The Company says it needs additional time to complete its year-end financial statements and for its independent auditor to finish the review and audit.
Apimeds Pharmaceuticals US, Inc. is implementing a 1-for-10 reverse stock split of its issued and outstanding common stock. Stockholders holding a majority of the voting power approved the action by written consent on December 1, 2025.
The company plans to file a charter amendment in Delaware on or about March 25, 2026, and has set 12:01 a.m. Eastern Time on March 26, 2026 as the effective time. Apimeds expects its common stock to begin trading on a split-adjusted basis on the NYSE American under the symbol APUS on March 26, 2026, with a new CUSIP of 03771D201.
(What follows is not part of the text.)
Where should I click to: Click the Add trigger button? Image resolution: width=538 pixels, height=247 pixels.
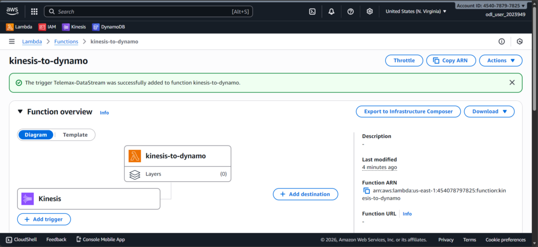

Apimeds Pharmaceuticals US, Inc. is notifying stockholders that consenting holders holding approximately 51% approved several corporate actions on December 1, 2025, including conversions of Series A preferred and convertible notes, a proposed 1-for-10 reverse stock split (board may elect to implement or abandon), an amendment to reduce par value from $0.01 to $0.001, an increase of shares available under the 2024 Equity Incentive Plan to 2,096,679, and adoption of a 2025 Equity Incentive Plan.
The approvals were taken in connection with a merger that closed on December 1, 2025, after which MindWave became a direct wholly owned subsidiary and MindWave holders, on an as-converted, fully diluted basis, will collectively hold 90.9% of the Company’s equity. The Preferred Stock Conversion and Notes Conversion will not be effected unless NYSE American approves the Company’s new listing application. The Information Statement was first mailed on or about March 5, 2026 and the actions become effective on or about March 25, 2026 (at least twenty calendar days after mailing).
Apimeds Pharmaceuticals US, Inc. filed Amendment No. 2 to its Form 8-K to add financial disclosures related to a previously reported reverse merger. The amendment supplies unaudited consolidated financial statements as of September 30, 2025, audited statements for the years ended March 31, 2025 and 2024, and unaudited pro forma consolidated financial information required by Item 9.01. It does not report new events after the original 8-K and does not change earlier disclosures except for providing these financial exhibits.
Apimeds Pharmaceuticals US, Inc. filed Amendment No. 2 to its current report to add full financial statements and unaudited pro forma information for its reverse merger with MindWave Innovations Inc. MindWave is a digital-asset-focused business holding $132.3 million of digital assets at fair value as of September 30, 2025, mainly Bitcoin, Tether and its native NILA token.
MindWave reported net income of $55.9 million for the year ended March 31, 2025, driven by unrealized and realized gains on digital assets, and a net loss of $6.6 million for the six months ended September 30, 2025 as digital asset values moved the other way. The pro forma data treat MindWave as the accounting acquirer, with its prior shareholders holding 90.9% of Apimeds’ equity on an as-converted basis at closing, highlighting that the combined company is effectively MindWave’s public listing vehicle.
Ayrton Capital LLC, Alto Opportunity Master Fund, and Waqas Khatri report a 9.99% beneficial stake in Apimeds Pharmaceuticals US, Inc. They collectively beneficially own 1,397,021 shares of common stock issuable upon conversion of certain convertible notes, subject to a 9.99% ownership blocker, as of December 31, 2025.
The reported percentage is based on 12,575,983 Apimeds common shares outstanding as of November 12, 2025, plus 1,397,021 shares issuable from the notes. Each reporting person has sole voting and dispositive power over the 1,397,021 shares and certifies a passive, ordinary-course investment intent.